Senin, 14 Februari 2011

lihat ke depan!

waktu yang saya berikan padanya telah terlampau banyak, tenaga yang saya dermakan padanya sudah terlalu berlebih tetapi mengapa sebuah hasil yang diinginkan tak kunjung tiba, buah yang rasanya manis belum bisa kurasakan.

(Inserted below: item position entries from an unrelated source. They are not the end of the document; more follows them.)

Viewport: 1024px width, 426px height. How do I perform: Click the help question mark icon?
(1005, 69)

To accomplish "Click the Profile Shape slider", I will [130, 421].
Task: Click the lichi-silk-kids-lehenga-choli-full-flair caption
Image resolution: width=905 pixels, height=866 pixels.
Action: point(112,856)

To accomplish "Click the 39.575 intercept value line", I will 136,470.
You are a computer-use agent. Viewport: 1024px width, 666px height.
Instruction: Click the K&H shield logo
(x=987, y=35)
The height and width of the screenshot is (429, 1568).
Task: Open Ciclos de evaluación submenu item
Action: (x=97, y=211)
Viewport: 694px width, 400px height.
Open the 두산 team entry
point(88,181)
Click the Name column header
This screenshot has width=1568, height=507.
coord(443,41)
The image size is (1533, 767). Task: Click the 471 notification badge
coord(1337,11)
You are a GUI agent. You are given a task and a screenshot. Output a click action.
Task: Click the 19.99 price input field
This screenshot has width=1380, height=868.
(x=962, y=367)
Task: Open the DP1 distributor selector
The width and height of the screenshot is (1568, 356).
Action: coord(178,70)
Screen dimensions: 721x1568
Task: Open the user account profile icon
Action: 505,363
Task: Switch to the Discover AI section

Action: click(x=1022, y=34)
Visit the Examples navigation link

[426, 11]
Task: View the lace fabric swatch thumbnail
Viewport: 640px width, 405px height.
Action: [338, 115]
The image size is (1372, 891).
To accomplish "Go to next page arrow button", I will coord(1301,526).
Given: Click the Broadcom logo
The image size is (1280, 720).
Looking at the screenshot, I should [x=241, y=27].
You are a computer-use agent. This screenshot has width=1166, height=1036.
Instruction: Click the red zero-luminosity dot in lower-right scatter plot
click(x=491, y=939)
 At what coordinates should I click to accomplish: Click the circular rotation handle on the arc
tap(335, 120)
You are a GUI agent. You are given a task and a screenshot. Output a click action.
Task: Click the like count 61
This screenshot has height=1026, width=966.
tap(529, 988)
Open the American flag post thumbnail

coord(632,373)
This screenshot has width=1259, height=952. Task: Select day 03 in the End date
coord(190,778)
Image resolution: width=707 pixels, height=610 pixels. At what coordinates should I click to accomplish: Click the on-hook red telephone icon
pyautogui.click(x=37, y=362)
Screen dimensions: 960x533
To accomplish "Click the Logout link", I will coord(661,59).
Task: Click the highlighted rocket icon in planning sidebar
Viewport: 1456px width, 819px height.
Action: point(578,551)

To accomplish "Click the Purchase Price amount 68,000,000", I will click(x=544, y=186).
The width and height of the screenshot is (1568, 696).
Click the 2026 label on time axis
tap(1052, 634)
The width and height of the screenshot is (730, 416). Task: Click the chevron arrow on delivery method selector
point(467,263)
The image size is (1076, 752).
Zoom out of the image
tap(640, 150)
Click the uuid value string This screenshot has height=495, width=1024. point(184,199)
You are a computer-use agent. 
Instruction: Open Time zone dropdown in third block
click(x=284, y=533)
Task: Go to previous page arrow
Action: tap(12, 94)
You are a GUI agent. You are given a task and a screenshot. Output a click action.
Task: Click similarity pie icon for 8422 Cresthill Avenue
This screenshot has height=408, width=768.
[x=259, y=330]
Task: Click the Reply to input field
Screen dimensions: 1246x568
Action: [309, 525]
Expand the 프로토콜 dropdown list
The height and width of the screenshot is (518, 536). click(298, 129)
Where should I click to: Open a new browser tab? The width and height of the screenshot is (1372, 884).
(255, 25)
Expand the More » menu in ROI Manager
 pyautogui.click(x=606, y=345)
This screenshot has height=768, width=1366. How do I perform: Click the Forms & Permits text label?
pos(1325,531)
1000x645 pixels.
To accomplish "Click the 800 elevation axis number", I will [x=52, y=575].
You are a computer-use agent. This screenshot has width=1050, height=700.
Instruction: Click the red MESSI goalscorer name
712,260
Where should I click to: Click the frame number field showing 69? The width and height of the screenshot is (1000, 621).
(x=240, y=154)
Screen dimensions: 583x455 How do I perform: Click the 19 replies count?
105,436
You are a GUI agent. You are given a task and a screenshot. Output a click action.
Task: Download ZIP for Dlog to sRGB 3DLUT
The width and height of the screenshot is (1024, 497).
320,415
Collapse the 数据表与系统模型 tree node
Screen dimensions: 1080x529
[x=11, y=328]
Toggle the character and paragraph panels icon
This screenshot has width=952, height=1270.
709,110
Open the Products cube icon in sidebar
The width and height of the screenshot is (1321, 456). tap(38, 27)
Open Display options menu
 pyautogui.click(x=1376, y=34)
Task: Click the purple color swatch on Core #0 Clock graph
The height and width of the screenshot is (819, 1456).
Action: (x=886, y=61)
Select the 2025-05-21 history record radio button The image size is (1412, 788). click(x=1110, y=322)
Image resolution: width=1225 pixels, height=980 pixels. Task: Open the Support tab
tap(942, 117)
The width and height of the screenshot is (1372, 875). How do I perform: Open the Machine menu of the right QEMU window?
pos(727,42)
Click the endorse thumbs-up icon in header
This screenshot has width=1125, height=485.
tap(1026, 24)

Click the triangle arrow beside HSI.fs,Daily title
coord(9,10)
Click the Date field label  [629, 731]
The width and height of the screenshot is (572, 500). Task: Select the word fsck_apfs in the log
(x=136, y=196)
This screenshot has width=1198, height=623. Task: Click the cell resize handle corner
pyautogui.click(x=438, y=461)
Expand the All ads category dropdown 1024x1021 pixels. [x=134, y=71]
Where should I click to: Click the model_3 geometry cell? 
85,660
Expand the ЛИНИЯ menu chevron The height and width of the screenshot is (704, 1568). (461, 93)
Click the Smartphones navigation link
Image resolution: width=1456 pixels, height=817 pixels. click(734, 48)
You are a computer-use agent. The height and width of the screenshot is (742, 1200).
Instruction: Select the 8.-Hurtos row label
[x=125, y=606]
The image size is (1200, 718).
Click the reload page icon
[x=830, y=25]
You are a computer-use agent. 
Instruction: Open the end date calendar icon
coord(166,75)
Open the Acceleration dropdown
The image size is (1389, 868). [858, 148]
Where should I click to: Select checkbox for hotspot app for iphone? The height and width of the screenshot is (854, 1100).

Saya tidak tahu apakah buah itu bisa saya dapatkan atau tidak tapi yang manis tentunya bukan yang sepat. Optimis optimis yahh! itulah kalimat banyak orang yang ditujukan untuku untuk menahan semangatku agar tidak terjatuh semakin jauh munuju pusat. Dari dalam diri pun selalu saya tanamkan bahwa bekerja keras diawal maka akan mendapat hasil terbaik diakhir, berjuta peribahasa pun sering saya cantumkan untuk membangkitkan kembali semangat yang seringkali terjun bebas dan salah satunya adalah peribahasa berakit-rakit ke hulu dan berenang-renang ketepian atau mungkin dengan ungkapan bahwa orang yang sukses adalah orang yang bekerja keras diawal namun terkandang segelintir pikiran tidak manis berjalan kecil dengan sadis berotasi di pikiran yang membuat jiwa bersifat ragu terhadap pengorbanan selama ini. Tiap kali si pikiran tak manis itu datang mengahampiri, saya selalu membalasnya dengan jamuan kasar dengan tujuan agar dia tidak datang bertamu kembali di lain hari.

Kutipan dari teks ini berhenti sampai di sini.